Homology modeling and in silico docking analysis of a murine IL-12 engineered to block its heparin binding activity and fused to a therapeutic monoclonal antibody.

FERRERO S.; DANIELS T. R.; HELGUERA G.; CANDELARIA P.; PENICHET M. L.; LURIA-PÉREZ R.; RODRÍGUEZ J. A.

Mar del Plata

Jornada; Reunión Conjunta de Sociedades de Biociencias; 2019

Sociedad Argentina de Investigación Clínica (SAIC)
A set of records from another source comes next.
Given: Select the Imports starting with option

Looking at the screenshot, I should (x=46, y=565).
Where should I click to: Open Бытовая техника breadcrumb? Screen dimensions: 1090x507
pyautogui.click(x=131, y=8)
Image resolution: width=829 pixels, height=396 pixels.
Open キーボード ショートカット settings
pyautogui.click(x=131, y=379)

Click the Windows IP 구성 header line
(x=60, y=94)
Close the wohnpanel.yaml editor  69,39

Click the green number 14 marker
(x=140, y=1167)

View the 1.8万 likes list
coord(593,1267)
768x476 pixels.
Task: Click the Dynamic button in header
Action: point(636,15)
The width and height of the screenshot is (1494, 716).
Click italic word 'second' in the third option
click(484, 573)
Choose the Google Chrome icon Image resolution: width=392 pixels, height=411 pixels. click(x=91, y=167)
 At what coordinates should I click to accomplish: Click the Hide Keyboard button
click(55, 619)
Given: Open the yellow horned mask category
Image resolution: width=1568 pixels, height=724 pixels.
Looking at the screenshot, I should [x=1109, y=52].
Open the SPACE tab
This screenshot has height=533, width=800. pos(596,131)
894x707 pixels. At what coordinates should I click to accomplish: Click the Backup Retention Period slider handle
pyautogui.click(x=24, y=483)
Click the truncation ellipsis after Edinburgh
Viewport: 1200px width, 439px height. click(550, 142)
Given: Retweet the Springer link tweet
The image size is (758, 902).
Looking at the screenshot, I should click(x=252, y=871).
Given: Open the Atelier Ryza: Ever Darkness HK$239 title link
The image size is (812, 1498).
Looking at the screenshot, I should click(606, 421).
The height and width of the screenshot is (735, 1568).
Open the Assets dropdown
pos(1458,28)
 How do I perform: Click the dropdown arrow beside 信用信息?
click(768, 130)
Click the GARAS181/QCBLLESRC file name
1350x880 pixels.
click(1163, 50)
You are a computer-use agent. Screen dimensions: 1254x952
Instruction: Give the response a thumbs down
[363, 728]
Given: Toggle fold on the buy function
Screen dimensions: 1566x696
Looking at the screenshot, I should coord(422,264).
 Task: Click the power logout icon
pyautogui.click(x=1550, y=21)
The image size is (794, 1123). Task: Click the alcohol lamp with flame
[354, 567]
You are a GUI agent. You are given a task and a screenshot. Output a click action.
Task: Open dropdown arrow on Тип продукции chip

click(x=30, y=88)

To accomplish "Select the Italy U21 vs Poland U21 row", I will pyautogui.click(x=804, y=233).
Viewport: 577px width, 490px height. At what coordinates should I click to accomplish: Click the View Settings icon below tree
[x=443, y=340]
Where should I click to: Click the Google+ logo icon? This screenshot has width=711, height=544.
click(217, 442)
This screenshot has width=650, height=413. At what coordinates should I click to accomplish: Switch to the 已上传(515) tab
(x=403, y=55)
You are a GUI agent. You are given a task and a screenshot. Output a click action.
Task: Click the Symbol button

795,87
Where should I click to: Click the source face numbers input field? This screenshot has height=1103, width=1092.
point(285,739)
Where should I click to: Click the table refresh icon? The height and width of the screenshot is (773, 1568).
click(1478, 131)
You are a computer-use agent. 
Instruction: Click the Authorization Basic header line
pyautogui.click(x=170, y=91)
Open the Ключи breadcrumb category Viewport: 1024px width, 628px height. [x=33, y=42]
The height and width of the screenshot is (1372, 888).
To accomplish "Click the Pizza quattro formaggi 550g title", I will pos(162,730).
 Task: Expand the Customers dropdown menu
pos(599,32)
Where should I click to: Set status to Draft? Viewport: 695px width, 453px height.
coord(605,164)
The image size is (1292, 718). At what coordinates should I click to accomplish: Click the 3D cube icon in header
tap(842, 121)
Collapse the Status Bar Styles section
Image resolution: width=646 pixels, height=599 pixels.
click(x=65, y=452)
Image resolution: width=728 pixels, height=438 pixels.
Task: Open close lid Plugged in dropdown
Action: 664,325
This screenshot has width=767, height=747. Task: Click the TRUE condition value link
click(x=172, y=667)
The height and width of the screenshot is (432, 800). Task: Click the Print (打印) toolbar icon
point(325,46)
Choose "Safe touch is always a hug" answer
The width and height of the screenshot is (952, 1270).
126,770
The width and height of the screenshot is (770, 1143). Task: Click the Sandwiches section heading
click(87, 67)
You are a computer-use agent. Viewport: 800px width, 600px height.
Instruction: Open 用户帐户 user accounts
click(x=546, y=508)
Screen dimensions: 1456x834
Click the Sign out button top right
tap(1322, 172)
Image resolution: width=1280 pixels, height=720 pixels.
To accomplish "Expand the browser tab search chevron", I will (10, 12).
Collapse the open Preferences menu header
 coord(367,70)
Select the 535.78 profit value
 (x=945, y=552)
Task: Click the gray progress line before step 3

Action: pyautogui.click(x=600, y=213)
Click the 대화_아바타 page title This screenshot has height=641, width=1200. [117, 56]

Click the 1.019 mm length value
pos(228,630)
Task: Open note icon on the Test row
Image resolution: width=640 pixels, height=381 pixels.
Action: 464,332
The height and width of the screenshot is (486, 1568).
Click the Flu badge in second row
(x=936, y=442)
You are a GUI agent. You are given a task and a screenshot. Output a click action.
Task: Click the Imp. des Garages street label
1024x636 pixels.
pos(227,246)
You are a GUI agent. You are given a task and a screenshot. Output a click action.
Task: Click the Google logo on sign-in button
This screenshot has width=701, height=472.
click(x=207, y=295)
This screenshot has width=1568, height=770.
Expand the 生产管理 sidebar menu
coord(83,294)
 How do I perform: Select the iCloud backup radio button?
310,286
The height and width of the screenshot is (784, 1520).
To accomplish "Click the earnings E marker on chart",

The cytokine interleukin-12 (IL-12) is a heterodimeric immune-modulator with heparin binding activity. This property favors the binding of the cytokine to the cell surface on glycosaminoglycans (GAGs) at the extracellular matrix and has been implicated in modulating IL-12 bioactivity. We have constructed an antibody-cytokine fusion protein with murine single-chain IL-12 genetically fused to a human IgG3 specific for the human tumor-associated antigen HER2/neu. It maintains cytokine bioactivity, antigen binding, anti-tumor activity, and IL-12 heparin-binding activity. Previous studies indicate that the domain responsible of the heparin-binding activity is at the p40 subunit of human and murine IL-12, but the absence of X-ray crystallography studies of the complex heparin-p40 precludes the structural analysis of this interaction. Here we used an in silico docking analysis in order to identify the pocket responsible of this interaction. Using as a template the structure of the human p40 subunit (PDB ID 3DUH), we generated a homology model of mouse p40 subunit using SWISS-MODEL and performed the in silico docking to the heparin molecule using ClusPro. In both cases the analysis of predicted contacts of best models placed the heparin binding pocket in a conserved cluster of basic arginine (R) and lysine (K) residues (a.a. 254?260 RKKEKMK) of the murine p40, which is conserved in human p40. A homology model replacing the basic amino acids by the neutral non-polar amino acid alanine (A), predicted a significant reduction of heparin atom contacts in this pocket. Moreover, after generation of the corresponding mutant fusion protein, ELISA and flow cytometry studies showed that it lacks heparin-binding activity but retains antigen binding. Therefore, these studies suggest that in silico docking analysis tools could be useful to guide the rational design of antibody-cytokine fusion protein with tailored properties to improve their specificity, efficacy and safety profile.